D asserts that the grandchildren, etc. that the fingers of the fingers caused by C’s assault were deprived of their fingers. However, the fact that the fingers were deprived is nothing more than the argument of D himself, and there is no direct evidence to acknowledge it. On the date of the occurrence of the instant case, the content of the opinion written by D is that “the name of the sick: 5 balance impressions, opinion: Omissions: Hashed: Hashed: Hashed’s opinion, etc.: - Prosecutor (MI) proves that the patient was deadly corrected directly, and was dead,” and the injury written by the Council of the Department of Research and Medical Sciences on June 3, 2015, also was written in the injury diagnosis document prepared by the Council of the Department of Research and Medical Sciences, and that the 5 fingers of the 5 fingers in the form of a hole (the patient’s statement) is nothing more than the fact that D’s statement was made directly at the time of the occurrence of the instant case (the diagnosis document, etc.).

D The testimony was made by the court at the time of the testimony at the court of the trial, that the statement was left down within the police. However, at the time of the testimony at the court of the trial, it is not consistent because the statement was made by the police first and reported to the police. According to the photographs taken by the police at the time of the dispatch of the police, it is not confirmed that the loss was abandoned, but it is not confirmed that the state was abandoned, such as D's assertion.

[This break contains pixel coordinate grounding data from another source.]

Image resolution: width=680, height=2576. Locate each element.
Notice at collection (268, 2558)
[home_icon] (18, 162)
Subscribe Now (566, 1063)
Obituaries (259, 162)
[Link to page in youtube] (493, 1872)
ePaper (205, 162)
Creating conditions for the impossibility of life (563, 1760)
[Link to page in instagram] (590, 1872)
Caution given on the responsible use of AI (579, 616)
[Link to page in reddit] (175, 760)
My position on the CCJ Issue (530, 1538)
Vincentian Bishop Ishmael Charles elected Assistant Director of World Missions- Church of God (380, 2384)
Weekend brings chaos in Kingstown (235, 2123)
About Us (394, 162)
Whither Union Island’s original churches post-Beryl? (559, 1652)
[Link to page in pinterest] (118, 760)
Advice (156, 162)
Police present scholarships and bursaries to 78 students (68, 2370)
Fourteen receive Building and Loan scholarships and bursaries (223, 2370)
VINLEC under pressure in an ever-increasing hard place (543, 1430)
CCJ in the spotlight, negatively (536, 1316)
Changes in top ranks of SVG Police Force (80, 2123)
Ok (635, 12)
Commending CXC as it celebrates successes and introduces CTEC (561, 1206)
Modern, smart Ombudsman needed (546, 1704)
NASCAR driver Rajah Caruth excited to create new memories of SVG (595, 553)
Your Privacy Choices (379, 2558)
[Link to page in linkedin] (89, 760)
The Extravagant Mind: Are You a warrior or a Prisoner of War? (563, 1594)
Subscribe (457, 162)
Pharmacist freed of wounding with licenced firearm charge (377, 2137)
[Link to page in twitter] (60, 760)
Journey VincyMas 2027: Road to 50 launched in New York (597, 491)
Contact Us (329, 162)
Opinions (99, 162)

According to the above photographs, the flick State in D's flicks appear and the flick State shows its appearance. However, rather than the fact that D's flicked C had a strong impact on D's flicks to the extent that D's flicks would escape from the nearest distance to flick C, it is more consistent with the rule of experience to deem D's flicking of the instant flicks or C's flicks at the time when D flicks off the World Cup in the immediately preceding d's

In addition, it is difficult to believe that D's statement that D's her her her her her her her her her her her her her her her her her her her her her her her her her his her her her her her her her her her her her her her her her her her her her her her her her her her her her her her her her her her her her her her s

⑤ In other circumstances, C at the time of testimony at the trial, he/she made a statement that he/she had a verbal violence, such as 'C', 'C', fch bitch bitch bitch chch fch. However, C has consistently made a statement that he/she did not have any desire, and C does not have any specific response to D's h's h's d's h's h's h's h's h's h's h's h', and it is difficult to believe that C

D filed a claim of KRW 36.9 million in total in a lawsuit claiming the above lease deposit, etc. against the Defendant couple, and most of the claims were dismissed, and won was winning only 2090,000 won, and thereafter the appeal was withdrawn. The above winning amount also constitutes a charge of assaulting D and inflicting four weeks injury (Jinwon District Court Jinwon Branch Decision 2015No. 547). The conclusion is that the above winning amount is only the medical expenses and consolation money under the criminal facts (Jinwon District Court Jinju Branch Decision 2015No.

Therefore, since the defendant's appeal is well-grounded, the judgment of the court below is reversed pursuant to Article 364 (6) of the Criminal Procedure Act and it is again decided as follows.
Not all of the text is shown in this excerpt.